§ Exercise description
If an entry holds a picture, drop the picture and restate the rest word for word.

[Listed entries — start]

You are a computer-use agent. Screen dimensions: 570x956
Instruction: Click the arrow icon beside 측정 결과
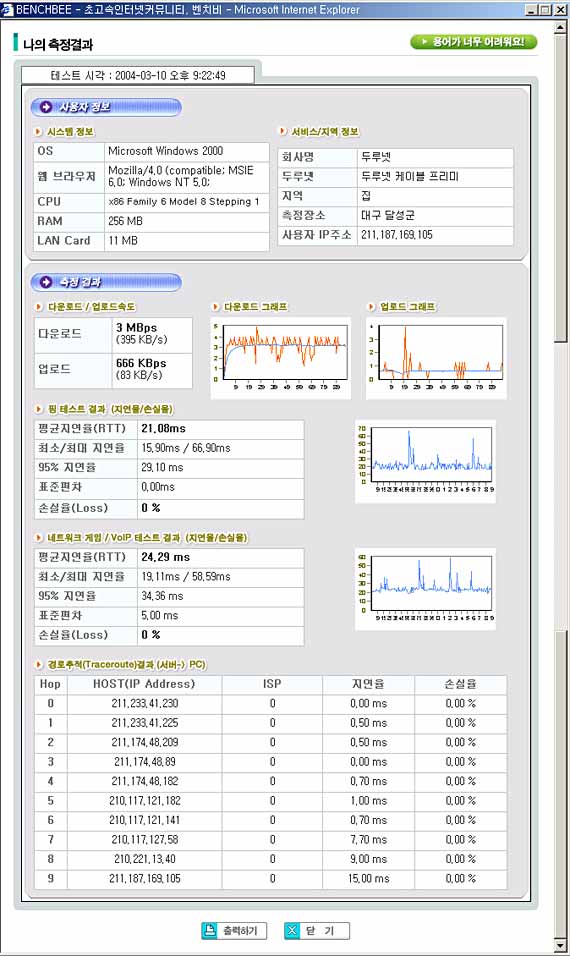click(46, 282)
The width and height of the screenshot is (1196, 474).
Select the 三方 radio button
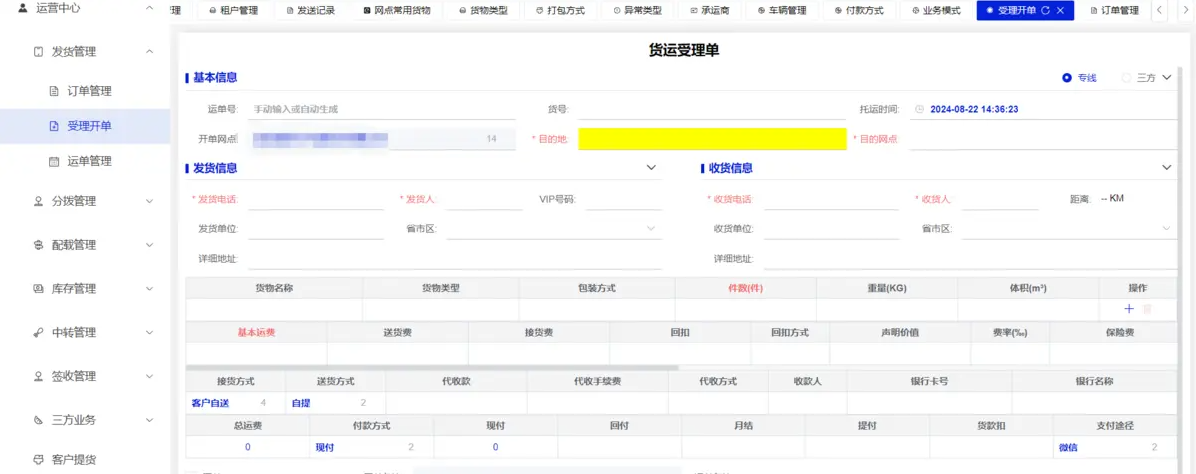pos(1126,78)
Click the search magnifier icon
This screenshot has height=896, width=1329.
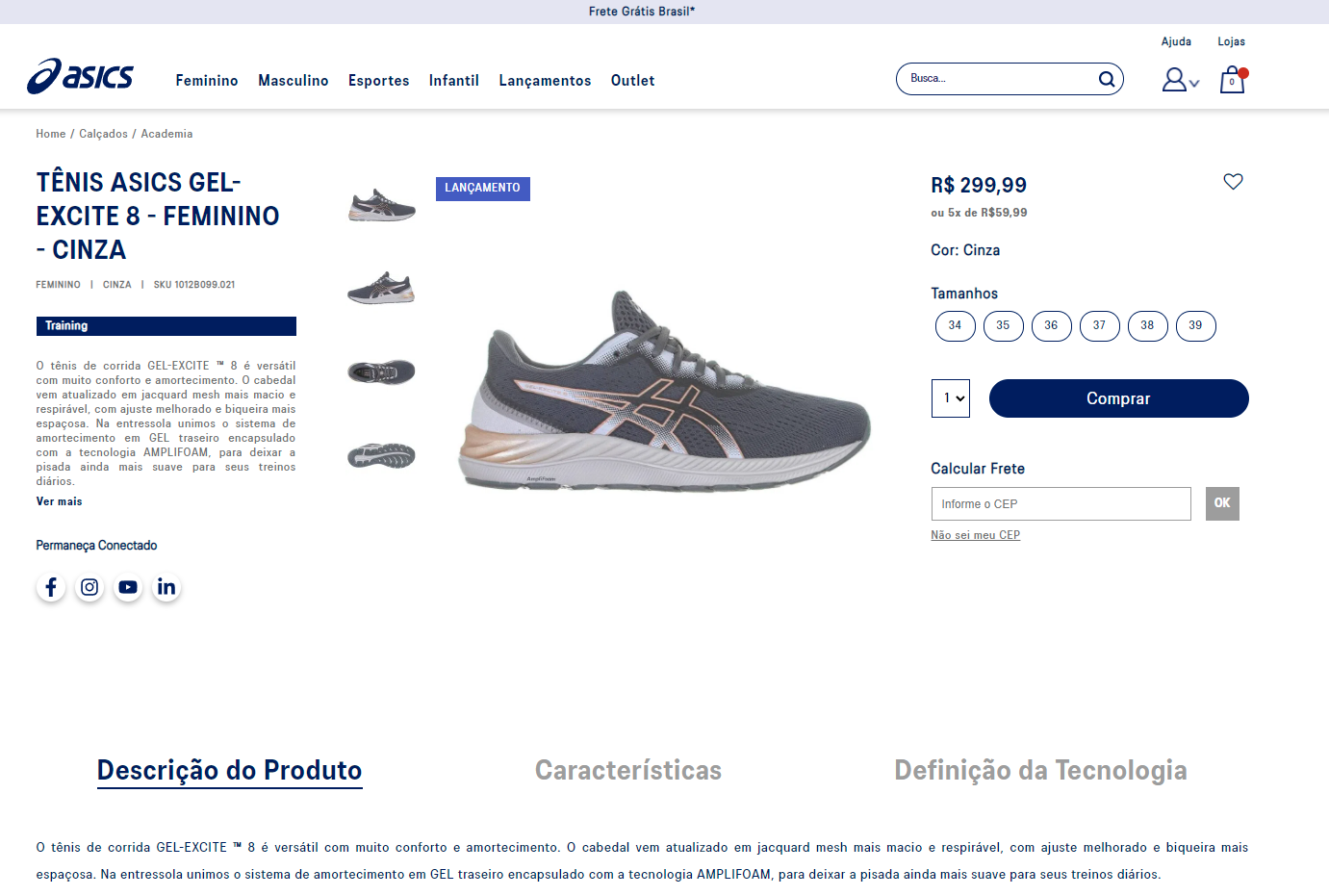point(1107,79)
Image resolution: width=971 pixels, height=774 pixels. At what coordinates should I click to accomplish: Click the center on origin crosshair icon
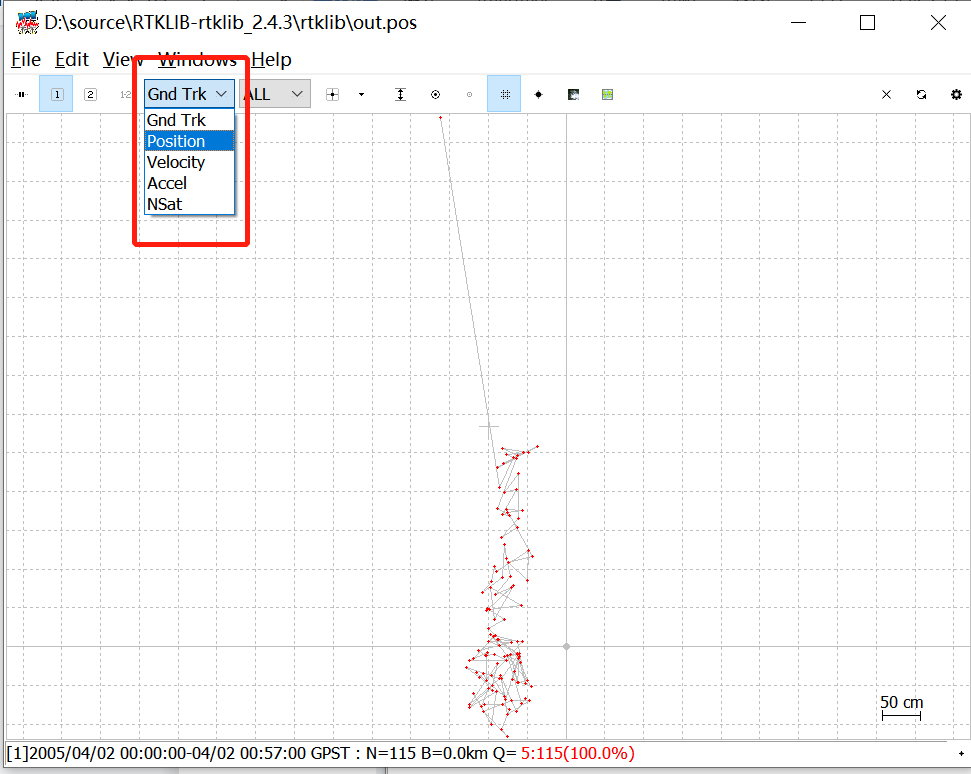point(333,95)
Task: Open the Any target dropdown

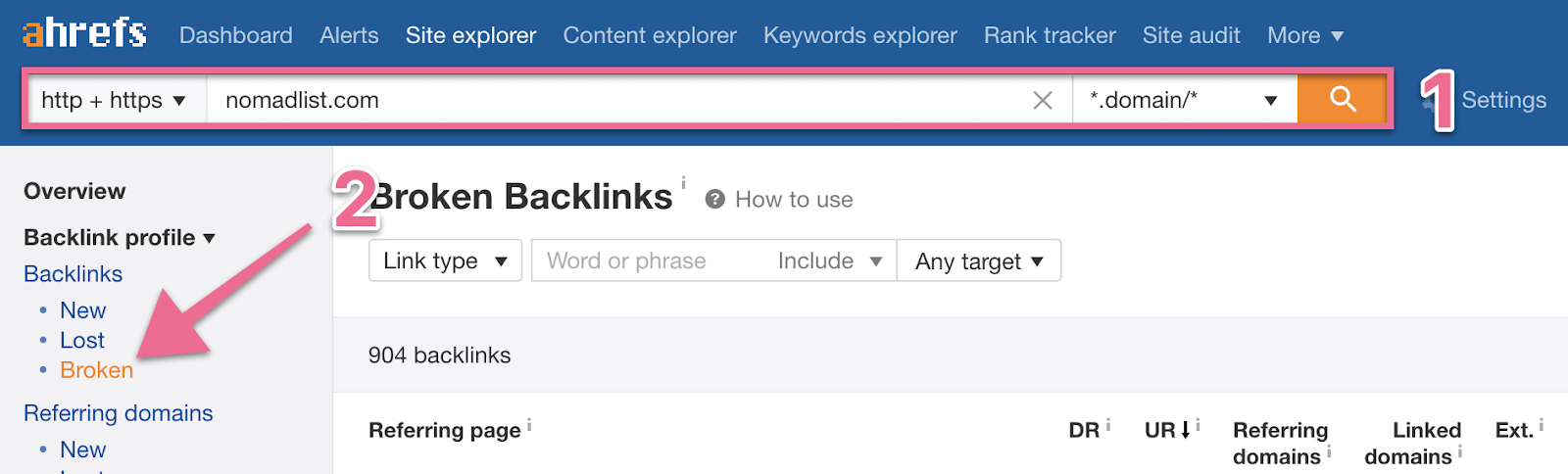Action: (x=978, y=261)
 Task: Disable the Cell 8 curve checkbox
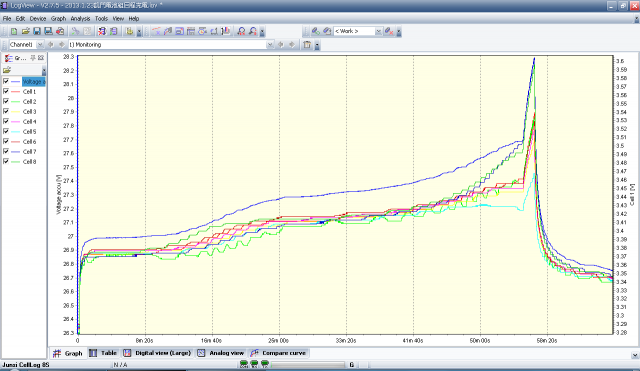6,161
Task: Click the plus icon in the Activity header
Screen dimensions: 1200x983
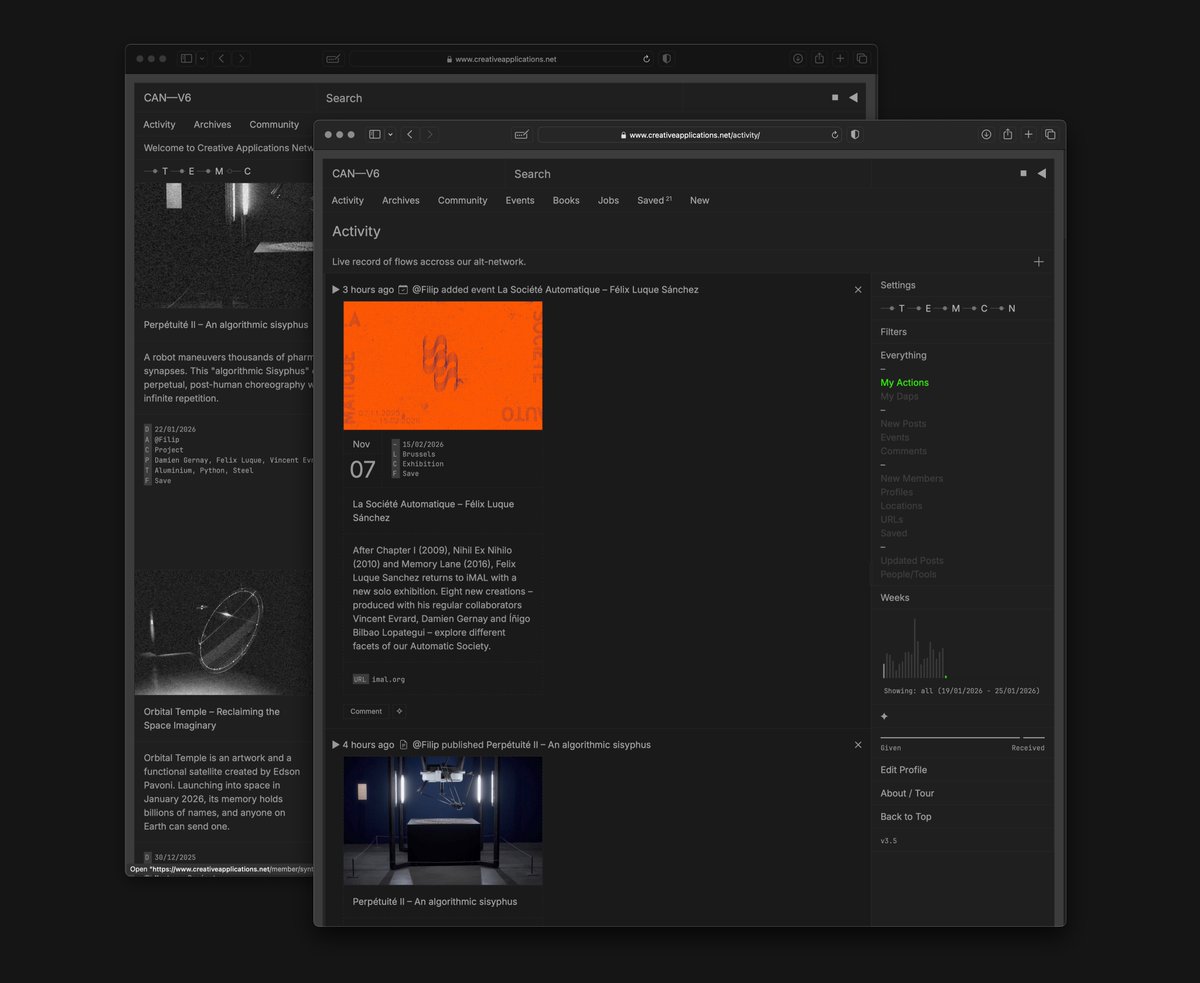Action: (x=1038, y=261)
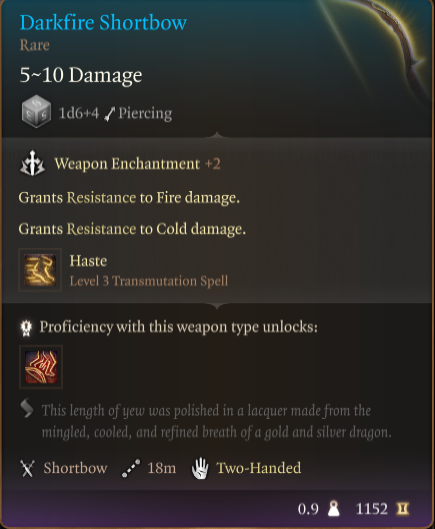Viewport: 435px width, 529px height.
Task: Select the red weapon action icon
Action: click(x=41, y=367)
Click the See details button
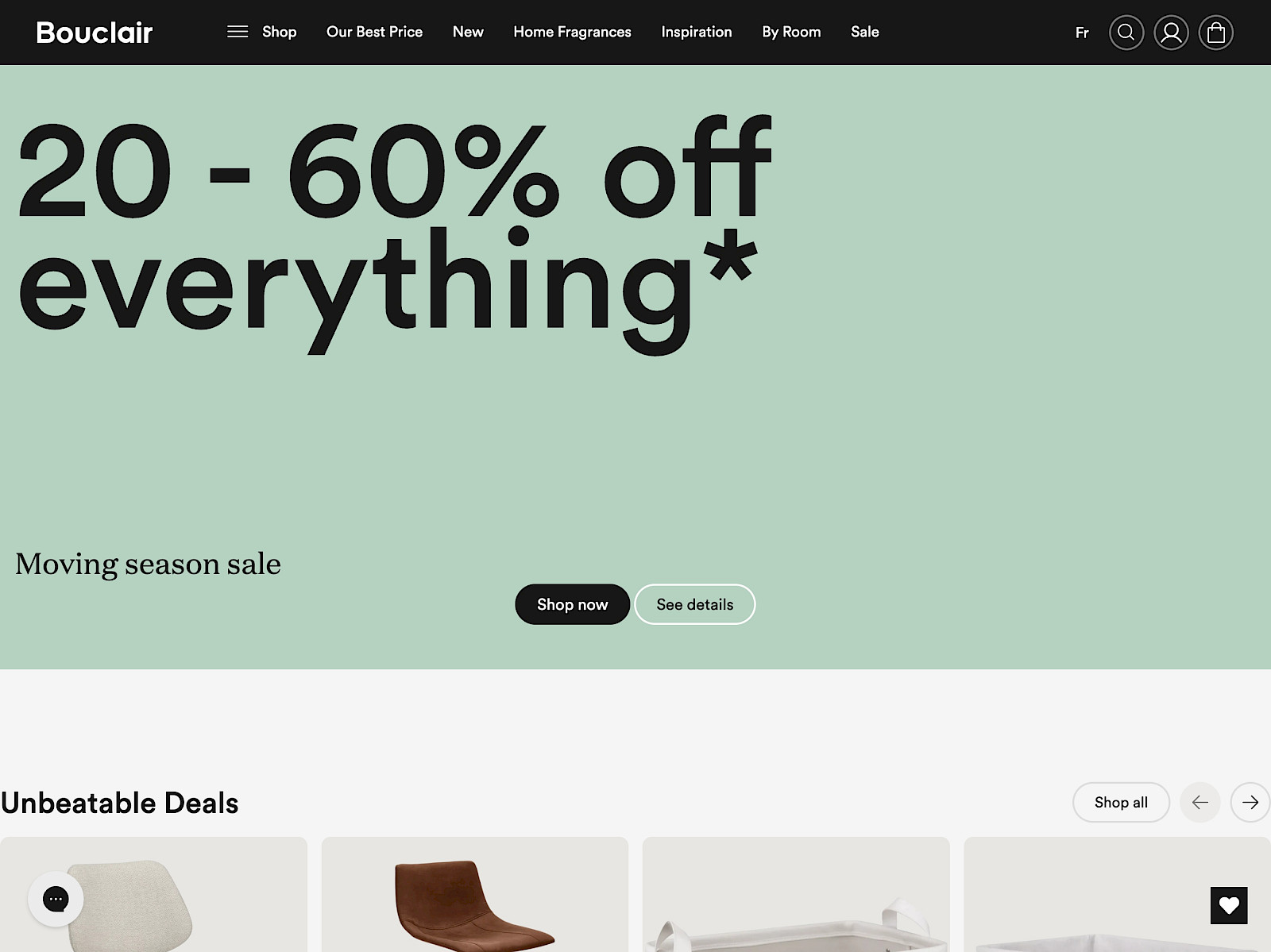The image size is (1271, 952). pyautogui.click(x=695, y=604)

[Listed entries — finish]

§ Written answer
You are a computer-use agent. Screen dimensions: 570x956
Instruction: Click the arrow icon beside 측정 결과
click(46, 282)
The width and height of the screenshot is (1196, 474).
Select the 三方 radio button
pos(1126,78)
Click the search magnifier icon
This screenshot has height=896, width=1329.
point(1107,79)
Image resolution: width=971 pixels, height=774 pixels. At what coordinates should I click to accomplish: Click the center on origin crosshair icon
point(333,95)
Task: Open the Any target dropdown

Action: (x=978, y=261)
 Task: Disable the Cell 8 curve checkbox
6,161
Task: Click the plus icon in the Activity header
Screen dimensions: 1200x983
Action: (x=1038, y=261)
Viewport: 435px width, 529px height.
Task: Select the red weapon action icon
Action: click(x=41, y=367)
Click the See details button
The image size is (1271, 952). pyautogui.click(x=695, y=604)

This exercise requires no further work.